PROBLEM TO WORK ON
Retype the full set of data, character for character.

*** AVAILABLE DATA Section Begins ***

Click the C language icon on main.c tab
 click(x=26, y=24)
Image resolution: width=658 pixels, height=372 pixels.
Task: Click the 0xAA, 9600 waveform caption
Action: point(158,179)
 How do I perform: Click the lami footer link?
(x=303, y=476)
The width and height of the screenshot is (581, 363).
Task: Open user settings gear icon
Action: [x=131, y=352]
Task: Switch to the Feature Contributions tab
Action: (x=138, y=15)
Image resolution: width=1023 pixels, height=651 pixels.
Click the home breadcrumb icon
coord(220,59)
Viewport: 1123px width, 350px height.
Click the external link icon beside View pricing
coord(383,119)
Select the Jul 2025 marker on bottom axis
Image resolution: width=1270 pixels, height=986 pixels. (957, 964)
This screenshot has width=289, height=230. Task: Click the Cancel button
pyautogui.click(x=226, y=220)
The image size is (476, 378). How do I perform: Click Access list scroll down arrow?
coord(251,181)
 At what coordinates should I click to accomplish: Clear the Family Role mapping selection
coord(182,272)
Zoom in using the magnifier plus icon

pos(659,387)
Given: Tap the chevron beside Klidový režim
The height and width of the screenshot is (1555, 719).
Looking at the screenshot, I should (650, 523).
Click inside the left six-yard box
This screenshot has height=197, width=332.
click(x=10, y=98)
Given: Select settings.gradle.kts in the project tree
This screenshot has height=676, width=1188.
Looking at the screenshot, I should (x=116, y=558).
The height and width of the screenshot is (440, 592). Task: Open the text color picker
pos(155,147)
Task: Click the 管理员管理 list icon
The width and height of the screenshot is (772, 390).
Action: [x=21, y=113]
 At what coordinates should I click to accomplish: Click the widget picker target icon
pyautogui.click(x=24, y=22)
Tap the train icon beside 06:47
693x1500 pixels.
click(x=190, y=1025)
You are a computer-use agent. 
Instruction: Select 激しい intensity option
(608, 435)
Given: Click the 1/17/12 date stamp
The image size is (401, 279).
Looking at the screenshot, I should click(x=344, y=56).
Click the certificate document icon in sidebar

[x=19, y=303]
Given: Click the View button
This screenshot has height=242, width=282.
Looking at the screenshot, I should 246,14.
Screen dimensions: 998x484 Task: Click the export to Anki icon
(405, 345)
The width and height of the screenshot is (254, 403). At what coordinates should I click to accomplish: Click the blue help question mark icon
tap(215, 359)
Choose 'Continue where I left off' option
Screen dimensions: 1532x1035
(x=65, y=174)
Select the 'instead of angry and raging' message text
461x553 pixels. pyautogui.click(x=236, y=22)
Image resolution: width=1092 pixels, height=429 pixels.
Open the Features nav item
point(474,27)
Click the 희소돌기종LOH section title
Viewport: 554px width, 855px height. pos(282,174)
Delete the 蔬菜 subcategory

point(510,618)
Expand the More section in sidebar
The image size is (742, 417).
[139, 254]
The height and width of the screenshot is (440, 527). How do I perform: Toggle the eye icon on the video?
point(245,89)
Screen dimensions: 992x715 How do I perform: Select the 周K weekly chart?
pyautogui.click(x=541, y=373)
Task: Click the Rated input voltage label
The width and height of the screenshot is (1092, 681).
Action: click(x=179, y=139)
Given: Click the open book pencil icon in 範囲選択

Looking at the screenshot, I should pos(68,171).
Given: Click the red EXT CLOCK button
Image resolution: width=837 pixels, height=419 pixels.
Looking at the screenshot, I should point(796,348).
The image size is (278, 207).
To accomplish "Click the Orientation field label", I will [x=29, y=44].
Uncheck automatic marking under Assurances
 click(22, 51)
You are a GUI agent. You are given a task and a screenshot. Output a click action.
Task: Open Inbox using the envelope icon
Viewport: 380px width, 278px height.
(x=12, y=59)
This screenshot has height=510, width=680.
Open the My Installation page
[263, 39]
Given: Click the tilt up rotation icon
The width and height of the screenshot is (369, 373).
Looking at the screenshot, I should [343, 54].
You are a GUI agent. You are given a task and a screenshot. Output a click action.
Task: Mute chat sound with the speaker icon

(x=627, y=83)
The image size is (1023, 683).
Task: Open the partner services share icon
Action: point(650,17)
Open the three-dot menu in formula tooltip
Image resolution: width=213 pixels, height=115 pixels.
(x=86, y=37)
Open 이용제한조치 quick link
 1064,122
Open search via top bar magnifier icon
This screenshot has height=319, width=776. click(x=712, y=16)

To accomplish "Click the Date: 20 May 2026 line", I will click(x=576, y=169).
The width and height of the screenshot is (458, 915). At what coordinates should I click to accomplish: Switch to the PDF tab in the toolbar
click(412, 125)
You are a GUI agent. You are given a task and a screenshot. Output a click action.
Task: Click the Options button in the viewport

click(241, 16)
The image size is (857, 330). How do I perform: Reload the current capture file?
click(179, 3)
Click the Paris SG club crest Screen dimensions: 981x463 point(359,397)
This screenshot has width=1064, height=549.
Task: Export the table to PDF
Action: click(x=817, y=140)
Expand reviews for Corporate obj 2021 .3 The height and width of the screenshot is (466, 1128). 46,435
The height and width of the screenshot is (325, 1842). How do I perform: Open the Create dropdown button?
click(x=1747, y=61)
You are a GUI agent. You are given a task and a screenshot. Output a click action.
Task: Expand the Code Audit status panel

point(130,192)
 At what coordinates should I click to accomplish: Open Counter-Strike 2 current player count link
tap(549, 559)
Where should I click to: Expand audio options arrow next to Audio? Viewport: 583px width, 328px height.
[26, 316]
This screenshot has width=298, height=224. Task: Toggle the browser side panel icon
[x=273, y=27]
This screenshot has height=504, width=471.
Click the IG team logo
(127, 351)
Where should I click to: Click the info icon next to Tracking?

*** AVAILABLE DATA Section Ends ***

ANSWER TO THIS PROBLEM
Click the C language icon on main.c tab
 click(x=26, y=24)
Image resolution: width=658 pixels, height=372 pixels.
Task: Click the 0xAA, 9600 waveform caption
Action: point(158,179)
 How do I perform: Click the lami footer link?
(x=303, y=476)
The width and height of the screenshot is (581, 363).
Task: Open user settings gear icon
Action: [x=131, y=352]
Task: Switch to the Feature Contributions tab
Action: (x=138, y=15)
Image resolution: width=1023 pixels, height=651 pixels.
Click the home breadcrumb icon
coord(220,59)
Viewport: 1123px width, 350px height.
Click the external link icon beside View pricing
coord(383,119)
Select the Jul 2025 marker on bottom axis
Image resolution: width=1270 pixels, height=986 pixels. (957, 964)
This screenshot has width=289, height=230. Task: Click the Cancel button
pyautogui.click(x=226, y=220)
The image size is (476, 378). How do I perform: Click Access list scroll down arrow?
coord(251,181)
 At what coordinates should I click to accomplish: Clear the Family Role mapping selection
coord(182,272)
Zoom in using the magnifier plus icon

pos(659,387)
Given: Tap the chevron beside Klidový režim
The height and width of the screenshot is (1555, 719).
Looking at the screenshot, I should (650, 523).
Click inside the left six-yard box
This screenshot has height=197, width=332.
click(x=10, y=98)
Given: Select settings.gradle.kts in the project tree
This screenshot has height=676, width=1188.
Looking at the screenshot, I should (x=116, y=558).
The height and width of the screenshot is (440, 592). Task: Open the text color picker
pos(155,147)
Task: Click the 管理员管理 list icon
The width and height of the screenshot is (772, 390).
Action: [x=21, y=113]
 At what coordinates should I click to accomplish: Click the widget picker target icon
pyautogui.click(x=24, y=22)
Tap the train icon beside 06:47
693x1500 pixels.
click(x=190, y=1025)
You are a computer-use agent. 
Instruction: Select 激しい intensity option
(608, 435)
Given: Click the 1/17/12 date stamp
The image size is (401, 279).
Looking at the screenshot, I should click(x=344, y=56).
Click the certificate document icon in sidebar

[x=19, y=303]
Given: Click the View button
This screenshot has height=242, width=282.
Looking at the screenshot, I should 246,14.
Screen dimensions: 998x484 Task: Click the export to Anki icon
(405, 345)
The width and height of the screenshot is (254, 403). At what coordinates should I click to accomplish: Click the blue help question mark icon
tap(215, 359)
Choose 'Continue where I left off' option
Screen dimensions: 1532x1035
(x=65, y=174)
Select the 'instead of angry and raging' message text
461x553 pixels. pyautogui.click(x=236, y=22)
Image resolution: width=1092 pixels, height=429 pixels.
Open the Features nav item
point(474,27)
Click the 희소돌기종LOH section title
Viewport: 554px width, 855px height. pos(282,174)
Delete the 蔬菜 subcategory

point(510,618)
Expand the More section in sidebar
The image size is (742, 417).
[139, 254]
The height and width of the screenshot is (440, 527). How do I perform: Toggle the eye icon on the video?
point(245,89)
Screen dimensions: 992x715 How do I perform: Select the 周K weekly chart?
pyautogui.click(x=541, y=373)
Task: Click the Rated input voltage label
The width and height of the screenshot is (1092, 681).
Action: click(x=179, y=139)
Given: Click the open book pencil icon in 範囲選択

Looking at the screenshot, I should pos(68,171).
Given: Click the red EXT CLOCK button
Image resolution: width=837 pixels, height=419 pixels.
Looking at the screenshot, I should point(796,348).
The image size is (278, 207).
To accomplish "Click the Orientation field label", I will [x=29, y=44].
Uncheck automatic marking under Assurances
 click(22, 51)
You are a GUI agent. You are given a task and a screenshot. Output a click action.
Task: Open Inbox using the envelope icon
Viewport: 380px width, 278px height.
(x=12, y=59)
This screenshot has height=510, width=680.
Open the My Installation page
[263, 39]
Given: Click the tilt up rotation icon
The width and height of the screenshot is (369, 373).
Looking at the screenshot, I should [343, 54].
You are a GUI agent. You are given a task and a screenshot. Output a click action.
Task: Mute chat sound with the speaker icon

(x=627, y=83)
The image size is (1023, 683).
Task: Open the partner services share icon
Action: point(650,17)
Open the three-dot menu in formula tooltip
Image resolution: width=213 pixels, height=115 pixels.
(x=86, y=37)
Open 이용제한조치 quick link
 1064,122
Open search via top bar magnifier icon
This screenshot has height=319, width=776. click(x=712, y=16)

To accomplish "Click the Date: 20 May 2026 line", I will click(x=576, y=169).
The width and height of the screenshot is (458, 915). At what coordinates should I click to accomplish: Switch to the PDF tab in the toolbar
click(412, 125)
You are a GUI agent. You are given a task and a screenshot. Output a click action.
Task: Click the Options button in the viewport

click(241, 16)
The image size is (857, 330). How do I perform: Reload the current capture file?
click(179, 3)
Click the Paris SG club crest Screen dimensions: 981x463 point(359,397)
This screenshot has width=1064, height=549.
Task: Export the table to PDF
Action: click(x=817, y=140)
Expand reviews for Corporate obj 2021 .3 The height and width of the screenshot is (466, 1128). 46,435
The height and width of the screenshot is (325, 1842). How do I perform: Open the Create dropdown button?
click(x=1747, y=61)
You are a GUI agent. You are given a task and a screenshot. Output a click action.
Task: Expand the Code Audit status panel

point(130,192)
 At what coordinates should I click to accomplish: Open Counter-Strike 2 current player count link
tap(549, 559)
Where should I click to: Expand audio options arrow next to Audio? Viewport: 583px width, 328px height.
[26, 316]
This screenshot has width=298, height=224. Task: Toggle the browser side panel icon
[x=273, y=27]
This screenshot has height=504, width=471.
Click the IG team logo
(127, 351)
Where should I click to: Click the info icon next to Tracking?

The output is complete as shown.